Au rez-de-chaussée, en général, une boutique a été ouverte. Au dessus, le nombre de niveaux varie selon la taille de la famille ou la fortune
du propriétaire. « Méconnaissable. Le village est méconnaissable. Entre le stade et chez nous, il n'y avait rien ». La gorge serrée, le visage
collé à la vitre, Jean-Paul scrute une à une les habitations comme s'il avait peur de manquer sa maison. Ou pire, qu'elle ait été détruite.
« La voilà. J'ai failli ne pas la retrouver ». C'est une vraie maison avec un toit pentu, une façade rouge coincée entre deux bâtisses plus
hautes. Un pavillon « douce France » des années 30. Un muret et un portail de fer cachent l'entrée. Un homme ouvre. « Soyez le bienvenu».
Il n'a pas connu le père de Jean-Paul. Originaire de TLEMCEN, une grande ville plus à l'Ouest, il est arrivé à HASSIMEFSOUK dans les années
80. Jean- Paul entre sans un mot. Il n'avait pas le souvenir d'un couloir aussi large. Il continue, seul avec l'actuel propriétaire qui le guide
d'une pièce à l'autre. La cheminée, la cour à l'arrière, la cuisine... Jean-Paul voudrait remercier. Mais ni les mots, ni les larmes ne
parviennent à sortir. Andrée prend des photos.

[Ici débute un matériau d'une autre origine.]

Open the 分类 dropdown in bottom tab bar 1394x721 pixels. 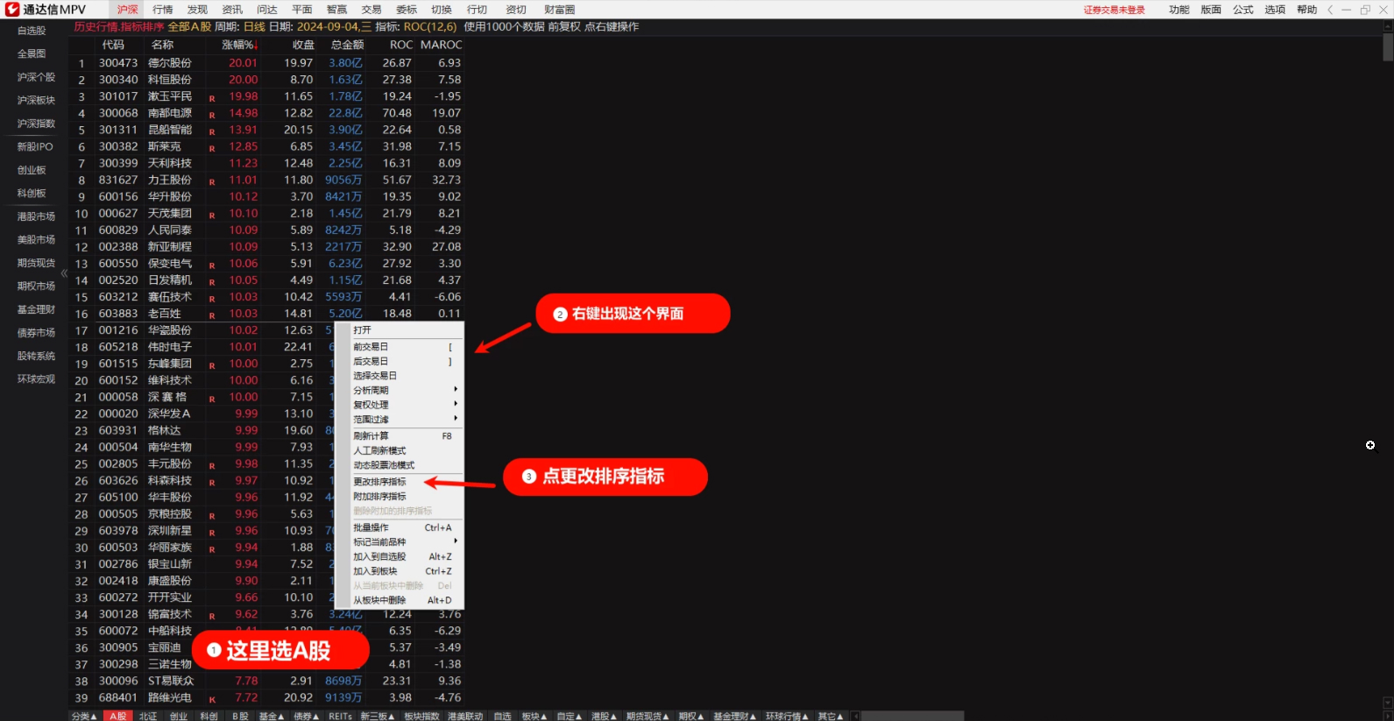click(x=83, y=716)
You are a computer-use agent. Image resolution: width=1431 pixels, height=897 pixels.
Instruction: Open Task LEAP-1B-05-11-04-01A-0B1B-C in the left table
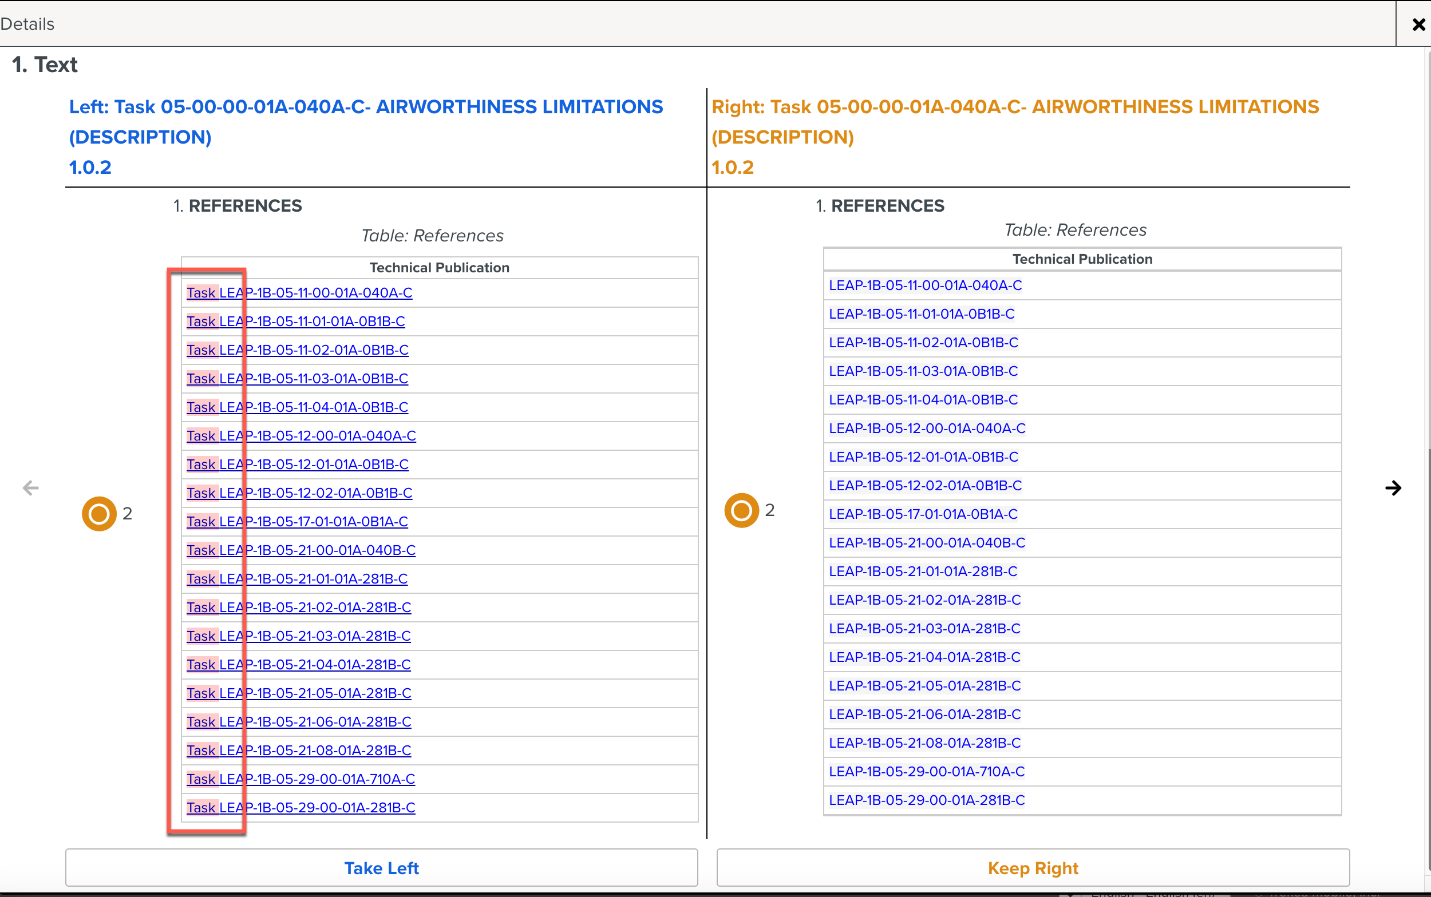(297, 407)
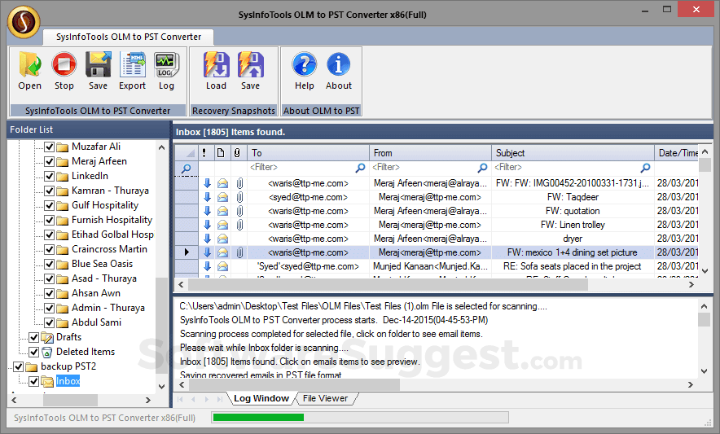Switch to the File Viewer tab
The height and width of the screenshot is (434, 720).
click(x=325, y=398)
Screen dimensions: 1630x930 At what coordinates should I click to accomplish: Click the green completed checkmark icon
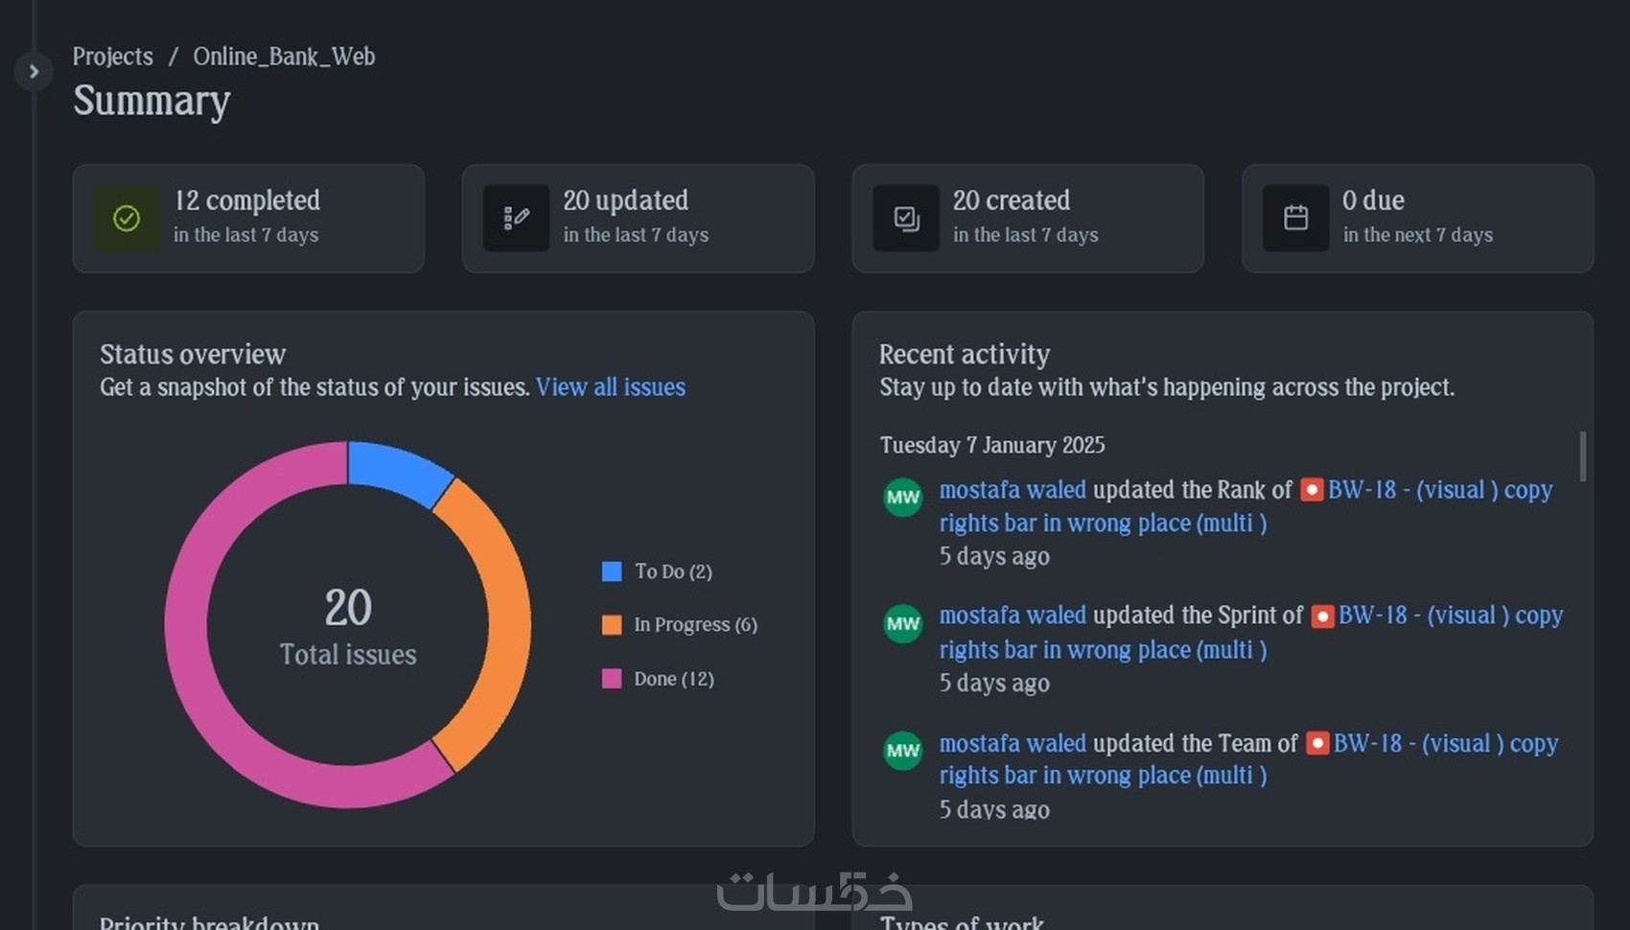tap(127, 219)
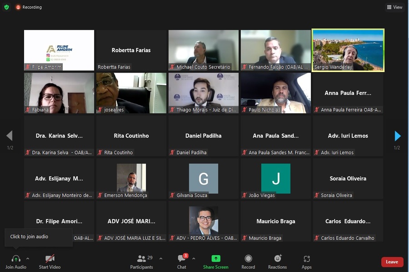This screenshot has height=272, width=409.
Task: Select Thiago Morais video tile
Action: point(204,93)
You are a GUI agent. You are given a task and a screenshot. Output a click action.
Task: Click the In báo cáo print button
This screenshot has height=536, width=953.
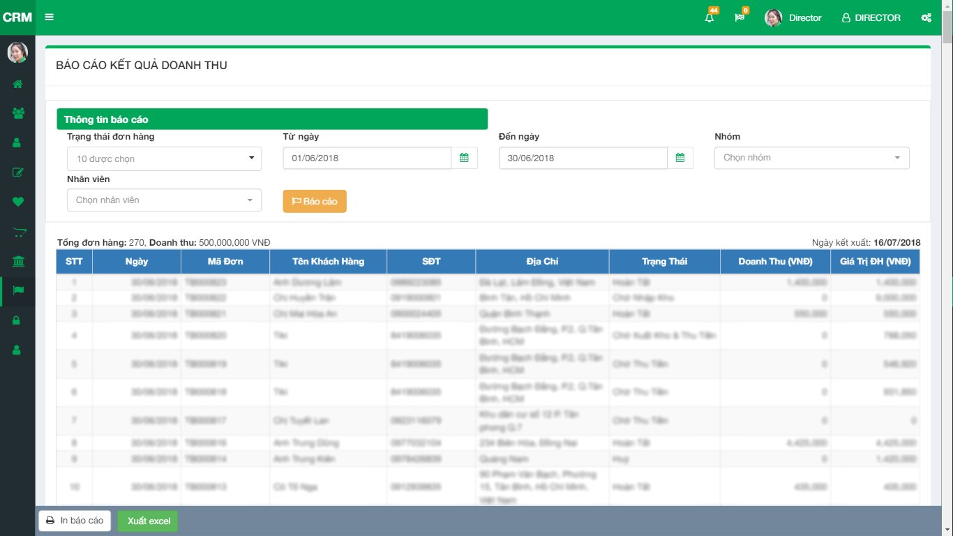pos(75,521)
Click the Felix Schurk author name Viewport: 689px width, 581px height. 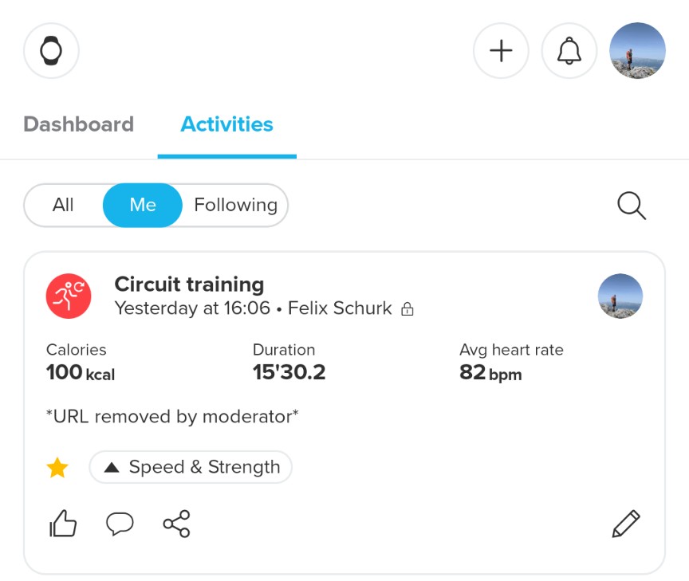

Déjà, un brouhaha monte de la rue. Du monde attend devant la porte. En tête du groupe, s'avancent Mohamed SEMMACHE, le maire, et un
homme de petite taille, avec un bonnet rouge et une veste en cuir noir à peine élimée: «Tu te rappelles, Jean Paul ? Je suis Taïeb
BENHAOUDA » Ils s'embrassent, se glissent dans un coin, rigolent, discutent. « Ahmed, tu te rappelles? Il est mort ». « Celui-là, je n'ai plus
de nouvelles ». « Et mon frère ». Jean-Paul glisse quelques expressions en arabe. Ils rient.
Le maire prend la parole: « On vous attendait. On va vous recevoir officiellement à la mairie. Vous verrez, elle est toujours au même
endroit». Elle s'appelle maintenant l'Assemblée populaire communale. Le drapeau vert et blanc au croissant rouge est hissé sur le fronton,
au dessus d'un jardin fleuri qui a remplacé l'esplanade où l'on organisait les bals populaires.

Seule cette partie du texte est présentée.